On Monday, 23 July 2018, Wells Of Life, a nonprofit organisation that raises money to drill water wells in Uganda honored the contributions and life of Sr Joan Hogan of the Holy Faith Sisters.
Dedicating Well #373 in Kyedikyo village, Wells Of Life founder Nick Jordan said Sr Joan is “an unsung hero who approaches everyone with compassion and a twinkle in her eye.” She has given many presentations on behalf of Wells Of Life despite her already crowded schedule.
Sr Joan is a native of Kilkenny, Ireland. She became a Sister in 1952, one of four girls in her family to enter religious life. Sister has served in many roles: teacher, principal, Area Consultant for the Office Of Religious Education, RCIA Director and parish pastoral associate. Now that she is retired, Sister volunteers at St Mary’s Hospital and teaches in the TAP program for the Archdiocese Of Los Angeles.

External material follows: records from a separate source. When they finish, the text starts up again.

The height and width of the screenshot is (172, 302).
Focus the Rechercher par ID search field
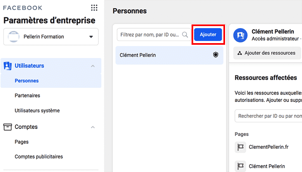269,116
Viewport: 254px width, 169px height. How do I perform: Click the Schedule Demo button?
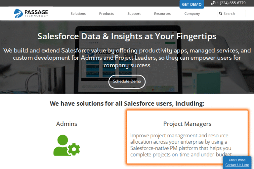click(127, 82)
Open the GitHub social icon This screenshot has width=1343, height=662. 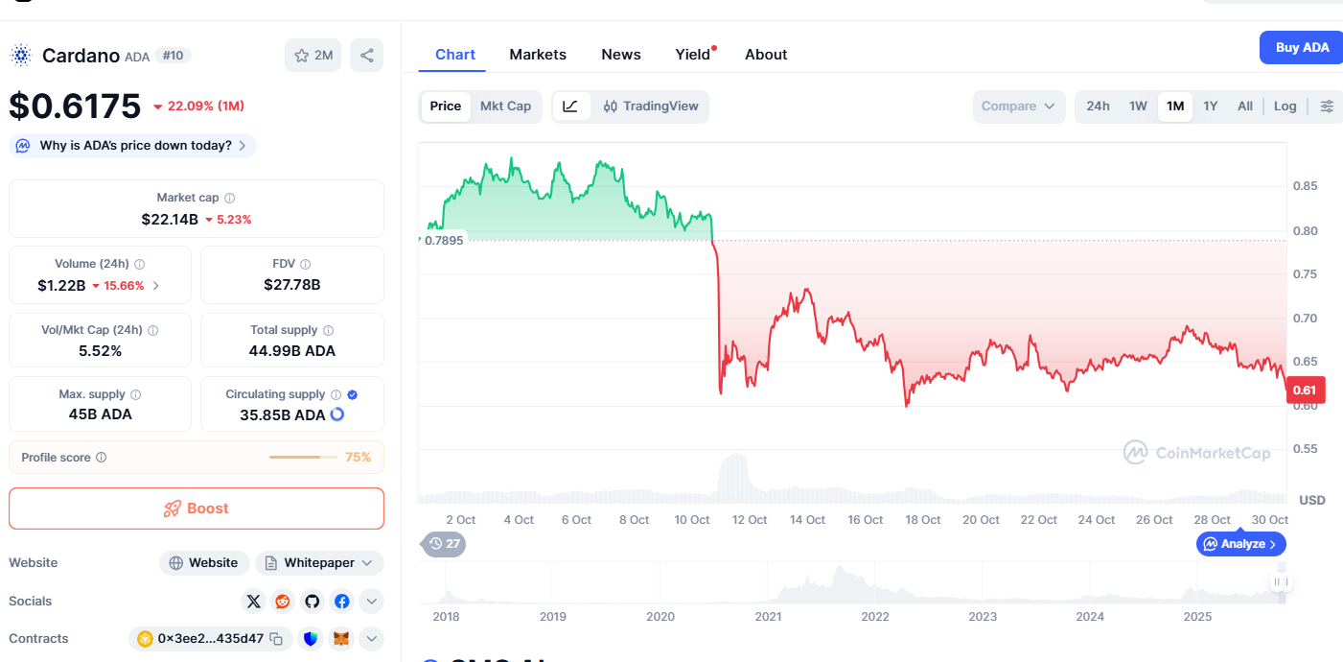[x=312, y=602]
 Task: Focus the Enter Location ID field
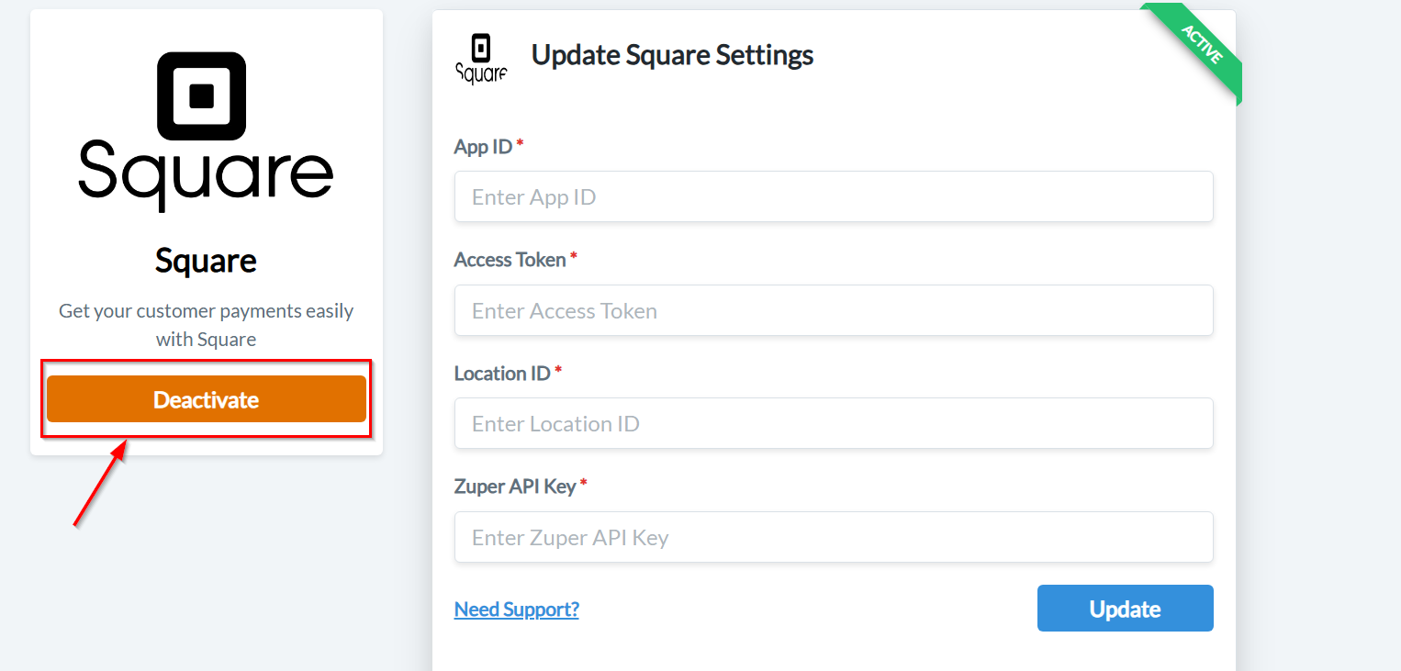834,423
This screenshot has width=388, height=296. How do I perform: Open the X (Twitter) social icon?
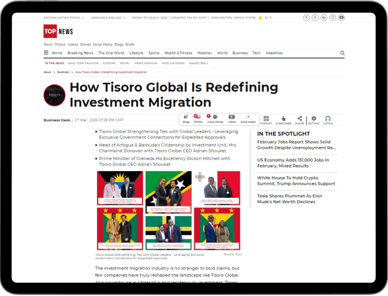[x=307, y=18]
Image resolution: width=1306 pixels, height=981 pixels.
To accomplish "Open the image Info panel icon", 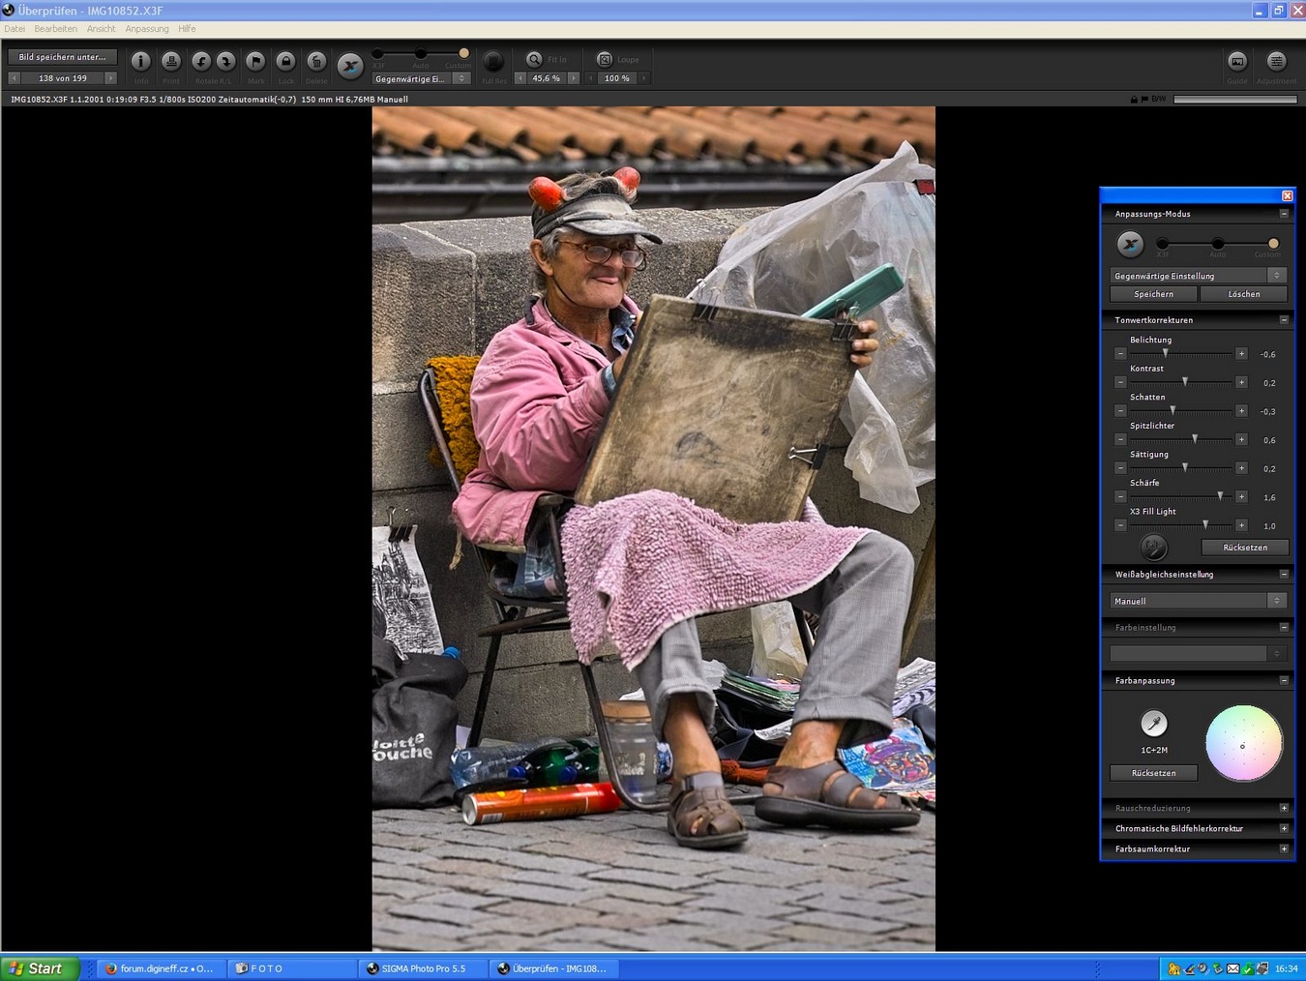I will pyautogui.click(x=141, y=62).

Sr Joan first heard of Wells Of Life in late 2015. Since then, she has co-led Team Ireland twice, raising enough money to drill two wells in Uganda.

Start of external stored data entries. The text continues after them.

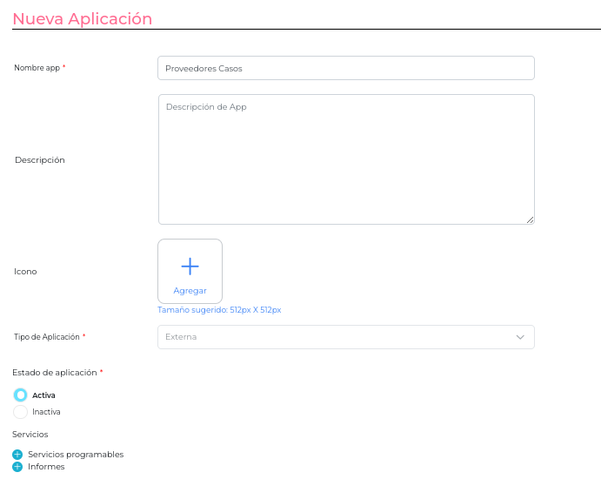Screen dimensions: 601x486
Task: Expand Informes using its plus icon
Action: click(17, 467)
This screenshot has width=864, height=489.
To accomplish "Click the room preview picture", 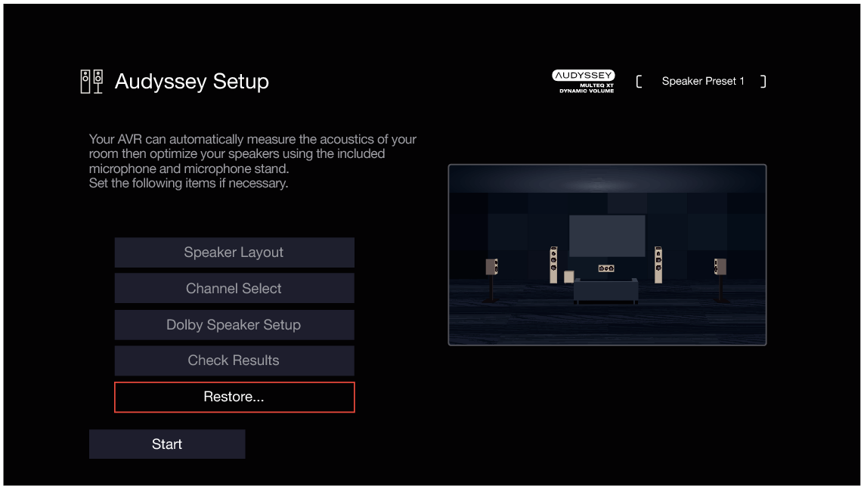I will tap(607, 253).
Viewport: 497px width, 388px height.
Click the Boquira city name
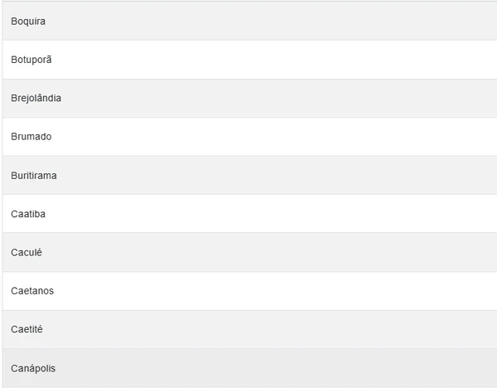click(28, 21)
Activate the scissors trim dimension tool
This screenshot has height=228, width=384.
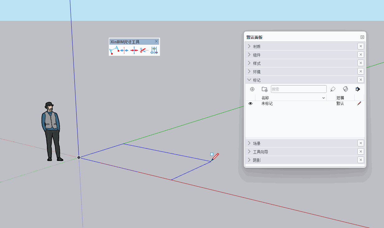pyautogui.click(x=144, y=50)
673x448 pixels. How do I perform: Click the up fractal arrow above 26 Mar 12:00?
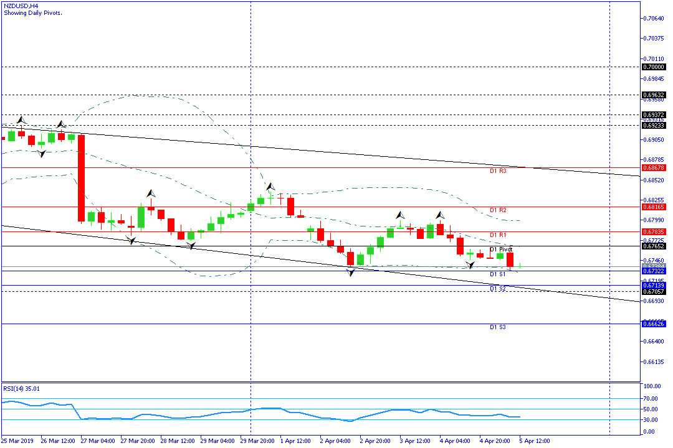point(61,124)
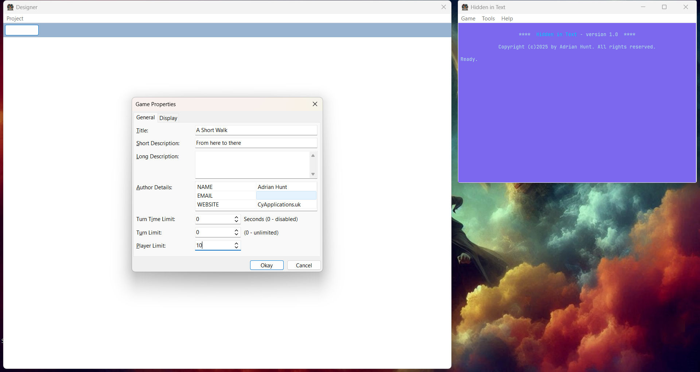
Task: Decrease the Turn Time Limit value
Action: click(236, 221)
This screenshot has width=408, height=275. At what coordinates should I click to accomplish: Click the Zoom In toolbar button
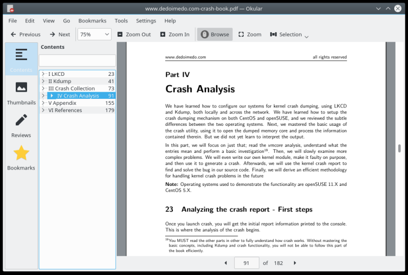(x=174, y=34)
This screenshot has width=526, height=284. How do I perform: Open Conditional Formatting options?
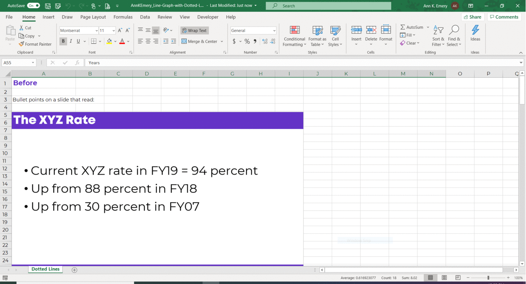coord(294,36)
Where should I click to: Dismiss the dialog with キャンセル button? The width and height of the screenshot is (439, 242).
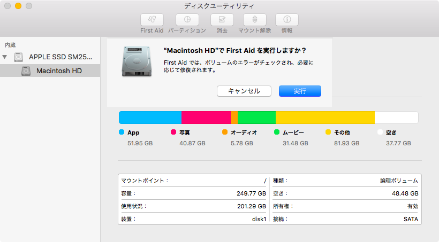244,91
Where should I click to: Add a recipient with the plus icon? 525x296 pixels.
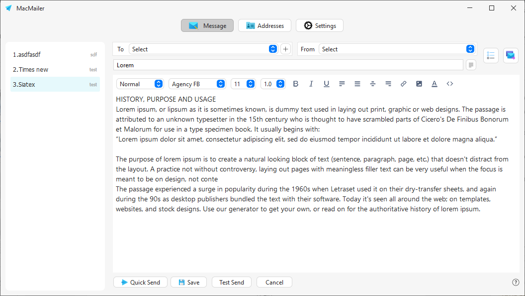tap(285, 49)
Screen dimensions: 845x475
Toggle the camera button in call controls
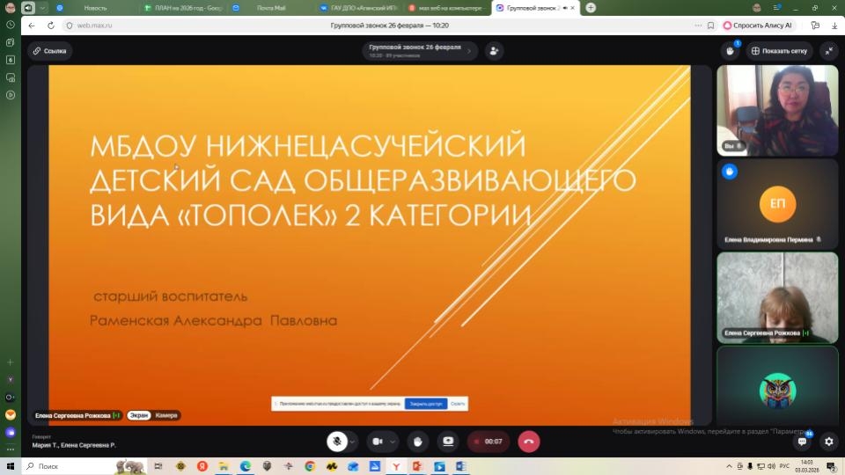click(x=378, y=442)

Wells of Life was founded in 2008 by Nick Jordan, a native of Wexford, Ireland. Nick set himself the ambitious task of raising enough money to drill 1000 wells for the least water-secure region of Uganda, the Mubende District. Only 33% of people there have clean drinking water. The rest get all their water from contaminated and disease-ridden surface ponds shared by animals. Child mortality is so high that many parents do not name their baby until it is two years old.
To date, Nick’s unflagging efforts have funded 374 wells, saving countless lives, and built four schools. To drill a well costs $6000, and each one serves approximately 1000 people. In the following year, infant mortality typically drops by 50%.
Nick was inspired to do this work from memories of his childhood. He recalls seeing his mother carry buckets of water several times daily from their farm well. Water is heavy, and exhausting to carry. The burden of carrying it falls all too often to women and girls in Uganda, who lose out on their education.
This work resonates with Sr Joan too, as her youngest sister is a Holy Cross Sister in South Africa whose entire daily water supply is a bucket-full. Think about that! How many of us could get all our washing, cooking and drinking water from one bucket per day?
Each well is God’s gift to its village. One village elder emotionally told Nick on a visit: “Since Jesus walked the earth, our village never had clean water, but now we do.”
Well #373, donated by Team Ireland 2, will sustain human life for many years to come, and enable many babies to thrive!